When the pilot and his mechanic, Prévot, go down in Libya, they do not know exactly where they are, beyond the fact that they are too far from the Mediterranean Sea to reach it on foot. They then begin walking eastward, across endless sand. After three days they see mirages—images that look like fortresses and patches of vegetation that turn out to be the shadows of cumulus clouds. Eventually, they return to their plane where they stave off thirst by capturing morning dew on parachute strips. The desert days are hot, but the nights are cold. When they again set forth on foot, they encounter Arabs who lead them to safety. Their desert experience teaches them that they have the courage and resourcefulness to survive hard conditions and that even this lonely and inhospitable place supports people who, though alien in speech, garb, and customs, possess great human kindness.

*Barcelona

*Barcelona. Spanish port city near the Pyrenees, the mountains that separate France and Spain, that the pilot visits during the midst of the Spanish Civil War. From the air, the city’s wartime damage looks minimal; however, on the ground the pilot sees the war’s true devastation in the once-beautiful city, within which many people are still going about their daily business. He concludes that civil war is a “disease” afflicting the participants, whether communists, anarchists, or fascists.

*Madrid

*Madrid. Spain’s capital city, which to the author seems like a ship loaded with humanity that an enemy intends to sink. He witnesses a bombing of the city that kills and mutilates innocent civilians but also fortifies the citizens’ will to endure.

*Andes

*Andes. South American mountain range where the pilot almost crashes during a strong downdraft near the coast of Argentina. From this experience he learns why some accidents occur in the mountains even when visibility is not obstructed by fog or rain. However, he himself does not crash because a sudden reversal of the wind sends him back high into the air. Then a cyclonic wind blows him out to sea. In a matter of a few minutes, he is carried, against his will, high over mountains, through a deep valley, and out over a rough Atlantic Ocean. Such a struggle against the elements, he discovers, can temporarily rob a person even of sensation.

*Punta Arenas

*Punta Arenas (poon-tah ah-ray-nahs). Town in northern Chile on whose central square the pilot spends an evening observing people and musing about not only the solitariness he feels as a stranger but also about the isolation of human beings generally, of the difficulty of entering the world of any other person.

Bibliography

Cate, Curtis. Antoine de Saint-Exupéry. New York: Putnam, 1970. Contains many informative details and is well written. Portrays Saint-Exupéry as an eccentric figure. This voluminous work serves as an excellent starting place.

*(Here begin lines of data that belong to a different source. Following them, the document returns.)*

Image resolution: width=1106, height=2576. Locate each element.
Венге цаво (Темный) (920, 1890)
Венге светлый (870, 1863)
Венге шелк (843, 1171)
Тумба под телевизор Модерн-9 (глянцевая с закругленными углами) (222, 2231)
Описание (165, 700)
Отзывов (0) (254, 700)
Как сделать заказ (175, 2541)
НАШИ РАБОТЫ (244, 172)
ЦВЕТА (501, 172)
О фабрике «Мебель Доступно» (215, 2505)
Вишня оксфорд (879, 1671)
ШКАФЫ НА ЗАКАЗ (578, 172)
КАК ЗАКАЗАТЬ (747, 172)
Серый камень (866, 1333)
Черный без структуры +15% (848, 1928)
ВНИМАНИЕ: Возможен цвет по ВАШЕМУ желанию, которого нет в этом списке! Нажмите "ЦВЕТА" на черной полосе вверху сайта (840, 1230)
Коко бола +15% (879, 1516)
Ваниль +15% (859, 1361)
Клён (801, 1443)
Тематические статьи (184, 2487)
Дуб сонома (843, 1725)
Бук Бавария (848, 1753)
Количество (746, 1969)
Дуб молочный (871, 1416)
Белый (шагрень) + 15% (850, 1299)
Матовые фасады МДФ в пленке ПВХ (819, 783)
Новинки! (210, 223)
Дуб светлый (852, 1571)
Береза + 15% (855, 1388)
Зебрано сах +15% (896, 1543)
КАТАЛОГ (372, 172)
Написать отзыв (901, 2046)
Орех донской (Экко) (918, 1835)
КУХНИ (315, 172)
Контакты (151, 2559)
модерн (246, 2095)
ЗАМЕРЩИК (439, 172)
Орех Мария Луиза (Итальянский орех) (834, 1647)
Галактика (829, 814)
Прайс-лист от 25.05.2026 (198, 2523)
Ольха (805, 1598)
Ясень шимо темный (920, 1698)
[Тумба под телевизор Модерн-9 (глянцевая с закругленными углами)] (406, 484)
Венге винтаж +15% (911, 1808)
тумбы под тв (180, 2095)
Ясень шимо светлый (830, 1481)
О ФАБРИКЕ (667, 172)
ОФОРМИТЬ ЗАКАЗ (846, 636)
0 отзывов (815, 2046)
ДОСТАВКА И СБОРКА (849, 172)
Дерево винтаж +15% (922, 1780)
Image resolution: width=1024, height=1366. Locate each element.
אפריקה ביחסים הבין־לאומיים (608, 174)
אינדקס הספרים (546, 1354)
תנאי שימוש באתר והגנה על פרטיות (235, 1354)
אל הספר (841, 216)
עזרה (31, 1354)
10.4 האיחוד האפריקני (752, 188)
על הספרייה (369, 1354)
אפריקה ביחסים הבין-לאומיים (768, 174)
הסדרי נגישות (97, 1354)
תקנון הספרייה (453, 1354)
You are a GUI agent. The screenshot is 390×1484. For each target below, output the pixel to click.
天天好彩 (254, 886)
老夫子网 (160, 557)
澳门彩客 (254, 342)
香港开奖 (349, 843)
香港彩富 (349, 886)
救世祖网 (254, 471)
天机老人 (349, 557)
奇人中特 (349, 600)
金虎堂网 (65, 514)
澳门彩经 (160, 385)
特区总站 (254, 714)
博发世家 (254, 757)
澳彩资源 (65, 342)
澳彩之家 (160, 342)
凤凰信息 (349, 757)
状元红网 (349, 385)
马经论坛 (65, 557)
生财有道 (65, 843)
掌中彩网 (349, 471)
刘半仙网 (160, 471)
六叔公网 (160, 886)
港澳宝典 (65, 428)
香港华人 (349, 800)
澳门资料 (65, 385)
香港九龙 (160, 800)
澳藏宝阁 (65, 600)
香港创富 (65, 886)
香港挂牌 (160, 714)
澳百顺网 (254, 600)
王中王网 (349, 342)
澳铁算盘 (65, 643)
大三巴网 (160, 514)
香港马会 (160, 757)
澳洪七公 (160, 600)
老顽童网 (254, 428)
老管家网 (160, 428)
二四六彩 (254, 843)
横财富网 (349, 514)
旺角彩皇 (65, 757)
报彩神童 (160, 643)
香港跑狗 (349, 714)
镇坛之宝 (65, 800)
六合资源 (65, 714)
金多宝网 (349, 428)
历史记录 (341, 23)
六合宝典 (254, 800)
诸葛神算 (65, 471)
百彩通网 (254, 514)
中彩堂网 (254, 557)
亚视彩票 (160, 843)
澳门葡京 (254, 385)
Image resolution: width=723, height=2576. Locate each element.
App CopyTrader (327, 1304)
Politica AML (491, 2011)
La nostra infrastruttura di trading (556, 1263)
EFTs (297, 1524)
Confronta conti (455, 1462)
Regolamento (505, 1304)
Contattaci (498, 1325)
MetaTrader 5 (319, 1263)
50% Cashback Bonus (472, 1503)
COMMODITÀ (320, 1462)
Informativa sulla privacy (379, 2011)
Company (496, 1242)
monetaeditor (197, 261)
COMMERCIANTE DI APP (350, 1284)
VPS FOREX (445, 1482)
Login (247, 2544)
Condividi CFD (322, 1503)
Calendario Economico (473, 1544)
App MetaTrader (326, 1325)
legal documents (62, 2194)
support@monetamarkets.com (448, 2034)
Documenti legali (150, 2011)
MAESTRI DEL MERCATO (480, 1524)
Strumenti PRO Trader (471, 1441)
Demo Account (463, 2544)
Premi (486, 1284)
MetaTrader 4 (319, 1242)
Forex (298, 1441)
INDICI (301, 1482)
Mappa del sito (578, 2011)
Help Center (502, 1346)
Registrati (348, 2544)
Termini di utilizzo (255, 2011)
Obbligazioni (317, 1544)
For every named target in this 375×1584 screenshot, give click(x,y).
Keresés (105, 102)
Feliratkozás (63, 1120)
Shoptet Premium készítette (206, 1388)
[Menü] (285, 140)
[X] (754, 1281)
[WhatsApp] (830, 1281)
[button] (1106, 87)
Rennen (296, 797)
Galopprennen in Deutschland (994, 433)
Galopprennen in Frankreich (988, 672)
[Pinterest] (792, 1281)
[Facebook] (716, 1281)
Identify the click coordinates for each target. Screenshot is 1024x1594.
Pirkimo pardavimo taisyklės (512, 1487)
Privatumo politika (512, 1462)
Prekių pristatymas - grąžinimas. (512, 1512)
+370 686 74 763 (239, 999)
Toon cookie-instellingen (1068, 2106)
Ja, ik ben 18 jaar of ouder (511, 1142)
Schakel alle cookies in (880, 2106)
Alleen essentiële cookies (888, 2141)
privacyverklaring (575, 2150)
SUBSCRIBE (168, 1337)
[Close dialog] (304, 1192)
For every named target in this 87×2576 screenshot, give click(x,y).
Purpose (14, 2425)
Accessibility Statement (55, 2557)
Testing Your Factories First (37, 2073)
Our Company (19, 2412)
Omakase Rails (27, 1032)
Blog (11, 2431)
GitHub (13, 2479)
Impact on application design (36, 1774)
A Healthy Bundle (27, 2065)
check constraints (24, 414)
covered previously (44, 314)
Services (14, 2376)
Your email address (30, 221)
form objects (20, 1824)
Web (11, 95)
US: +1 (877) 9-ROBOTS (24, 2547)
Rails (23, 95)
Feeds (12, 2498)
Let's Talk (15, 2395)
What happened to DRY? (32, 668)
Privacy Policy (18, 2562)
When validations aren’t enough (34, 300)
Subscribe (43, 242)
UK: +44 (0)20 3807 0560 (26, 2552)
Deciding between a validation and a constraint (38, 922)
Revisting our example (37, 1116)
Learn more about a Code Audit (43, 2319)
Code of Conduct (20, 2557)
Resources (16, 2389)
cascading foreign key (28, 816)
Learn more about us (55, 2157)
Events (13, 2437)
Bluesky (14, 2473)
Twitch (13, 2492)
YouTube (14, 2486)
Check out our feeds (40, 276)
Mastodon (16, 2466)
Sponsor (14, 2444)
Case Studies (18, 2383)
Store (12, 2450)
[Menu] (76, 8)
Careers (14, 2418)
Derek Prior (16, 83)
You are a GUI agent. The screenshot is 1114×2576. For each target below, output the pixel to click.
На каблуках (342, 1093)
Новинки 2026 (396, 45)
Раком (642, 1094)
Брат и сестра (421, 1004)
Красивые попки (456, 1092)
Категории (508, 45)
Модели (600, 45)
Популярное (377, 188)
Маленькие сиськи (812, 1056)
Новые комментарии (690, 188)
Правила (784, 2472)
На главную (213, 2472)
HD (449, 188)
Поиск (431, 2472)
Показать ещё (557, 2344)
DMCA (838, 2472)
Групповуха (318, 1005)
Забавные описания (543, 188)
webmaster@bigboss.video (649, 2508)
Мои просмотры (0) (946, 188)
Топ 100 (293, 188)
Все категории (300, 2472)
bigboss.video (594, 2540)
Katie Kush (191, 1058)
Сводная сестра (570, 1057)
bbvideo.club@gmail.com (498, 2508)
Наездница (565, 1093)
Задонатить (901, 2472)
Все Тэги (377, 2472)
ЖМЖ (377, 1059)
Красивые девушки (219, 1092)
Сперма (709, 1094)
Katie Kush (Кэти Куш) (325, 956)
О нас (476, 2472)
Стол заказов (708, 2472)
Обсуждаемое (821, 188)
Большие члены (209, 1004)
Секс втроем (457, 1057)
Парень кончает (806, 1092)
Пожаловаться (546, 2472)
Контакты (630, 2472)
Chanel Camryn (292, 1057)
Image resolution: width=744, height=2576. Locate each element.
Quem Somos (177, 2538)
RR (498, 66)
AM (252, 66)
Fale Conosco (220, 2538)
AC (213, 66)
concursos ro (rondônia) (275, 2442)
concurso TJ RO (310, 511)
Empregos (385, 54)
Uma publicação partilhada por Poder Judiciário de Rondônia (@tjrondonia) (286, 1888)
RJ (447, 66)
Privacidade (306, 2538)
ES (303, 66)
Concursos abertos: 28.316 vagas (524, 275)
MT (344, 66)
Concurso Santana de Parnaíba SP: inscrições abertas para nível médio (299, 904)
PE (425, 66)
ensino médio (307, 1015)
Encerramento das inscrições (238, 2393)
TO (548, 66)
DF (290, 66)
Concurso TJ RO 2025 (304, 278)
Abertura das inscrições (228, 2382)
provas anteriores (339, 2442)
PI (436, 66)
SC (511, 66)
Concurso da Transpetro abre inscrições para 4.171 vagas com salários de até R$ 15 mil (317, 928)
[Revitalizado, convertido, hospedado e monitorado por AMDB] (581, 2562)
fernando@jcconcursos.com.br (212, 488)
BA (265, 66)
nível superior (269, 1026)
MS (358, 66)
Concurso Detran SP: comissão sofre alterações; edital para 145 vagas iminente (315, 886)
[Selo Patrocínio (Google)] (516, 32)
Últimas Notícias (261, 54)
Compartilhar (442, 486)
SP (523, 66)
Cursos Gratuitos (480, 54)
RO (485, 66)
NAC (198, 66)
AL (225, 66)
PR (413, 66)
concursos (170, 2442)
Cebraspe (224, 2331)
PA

Galantière, Lewis. “Antoine de Saint-Exupéry.” Atlantic Monthly 179, no. 4 (April, 1947): 133-141. Galantière, who translated Wind, Sand, and Stars, discusses such aesthetic aspects of Saint-Exupéry’s writing as his philosophy of art and the influences on his development.

Migeo, Marcel. Saint-Exupéry. Paris: Flammarion, 1958. An interesting, reliable account of Saint-Exupéry’s life by someone who knew Saint-Exupéry during his military service. Migeo is mainly concerned with Saint-Exupéry’s personal life, but he also examines the role the author’s experiences as a pilot in the French military played in forming his theories of art.

Peyre, Henre. “The French Novel at Mid-century.” New Republic 129, no. 6 (September 7, 1953): 16-17. Useful for a literary analysis of Saint-Exupéry’s work. Provides a critical evaluation of Saint-Exupéry’s novels and places the author in the tradition of contemporary French novels.

Robinson, Joy D. Marie. Antoine de Saint-Exupéry. Boston: Twayne, 1984. Explores the philosophies and themes that underlie all Saint-Exupéry’s works. The study is enriched by the extensive use of biographical material. Includes a chronology and a selected bibliography of English and French sources. Essential for any literary discussion of Saint-Exupéry.